The key provisions of the Montreux Convention governing the entry of ships into the Black Sea during wartime read: 1) Turkey may close the straits to warships of belligerent parties in time of war or when Turkey itself is a party to the war or is threatened with aggression by another state; 2) Turkey may close the straits to merchant ships belonging to states at war with Turkey; 3) any state with a coastline on the Black Sea — Romania, Bulgaria, Georgia, Russia or Ukraine — must give Turkey eight days« notice of its intention to send warships through the straits. Other countries, those that do not border the Black Sea, must give Turkey 15 days« notice.
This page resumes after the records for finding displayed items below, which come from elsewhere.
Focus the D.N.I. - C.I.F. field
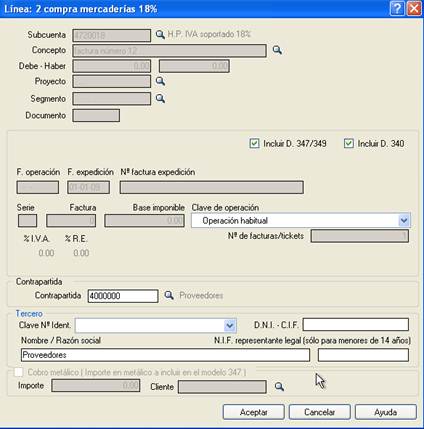 [356, 324]
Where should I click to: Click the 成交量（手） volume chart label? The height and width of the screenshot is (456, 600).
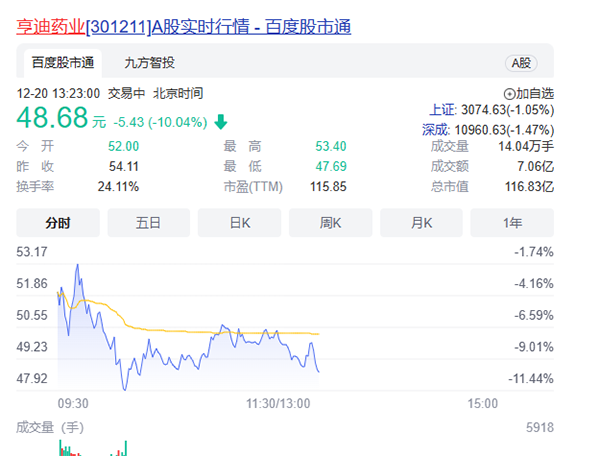(x=50, y=427)
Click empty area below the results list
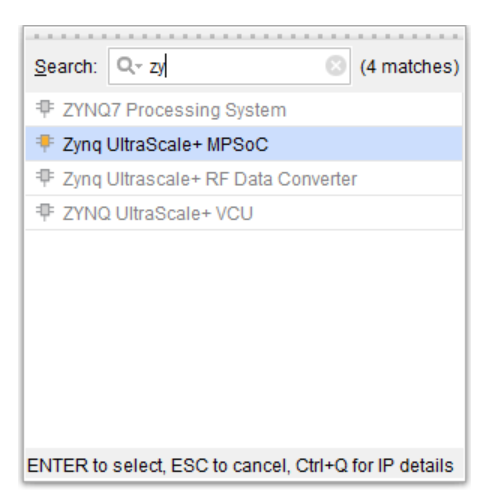The width and height of the screenshot is (490, 501). (x=244, y=338)
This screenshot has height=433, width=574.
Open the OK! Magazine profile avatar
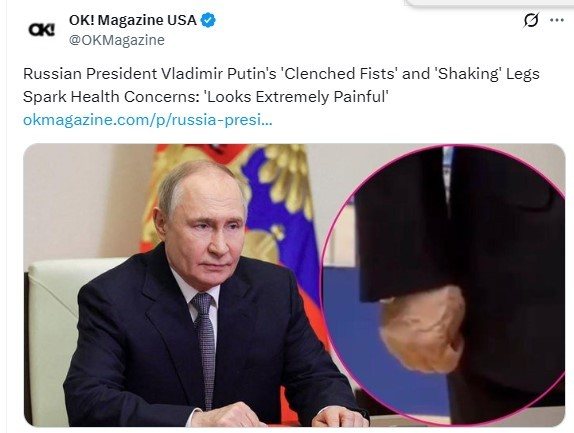41,30

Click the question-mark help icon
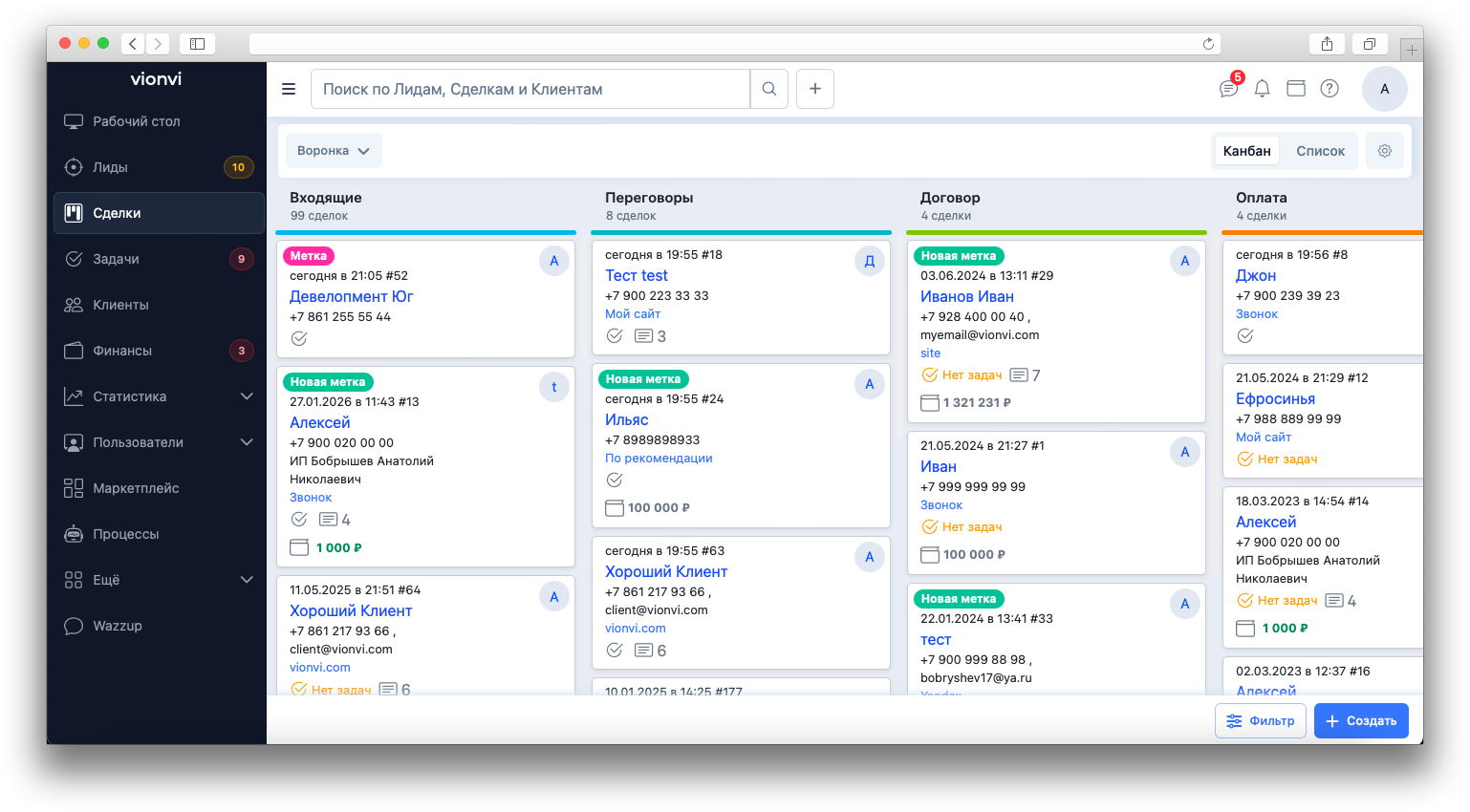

Only Black Sea states may send submarines through the straits, but only after prior notification and only if the submarines were built or purchased outside the Black Sea; 4) only nine warships may pass through the straits at any one time, and there are restrictions on the size of the ships, either individually or in groups. No group of ships can exceed 15,000 metric tonnes. Modern warships are heavy, with frigates around 3,000 metric tonnes and destroyers and cruisers around 10,000 metric tonnes. Modern aircraft carriers are too large to pass through, and under Turkish regulations are not allowed anyway.

Dominion of the Black Sea entails many advantages. Ships of coastal countries sailing on it have much greater rights than vessels from outside the Black Sea. Ships of coastal countries sailing there have much more rights than non-Black Sea vessels. Foreign warships, for example, cannot stay in the basin for more than 21 days; Black Sea navies are exempt from such restrictions.

In addition, non-Black Sea navies have a permissible total tonnage of 45,000 tonnes, with no non-Black Sea power having more than two-thirds of this figure. Ships of countries involved in hostilities are not allowed to enter the Black Sea, making it impossible, for example, to replace the sunken cruiser „Moskva”. Turkey’s situation in the ongoing Russian–Ukrainian war is difficult. Both sides in the conflict are important partners in key energy and military trade agreements.

Turkey is a member of NATO and seeks to strengthen its ties with the West; at the same time, the Russian Federation is one of its key partners. Turkish control of the key straits may prove decisive for its future relations with both partners.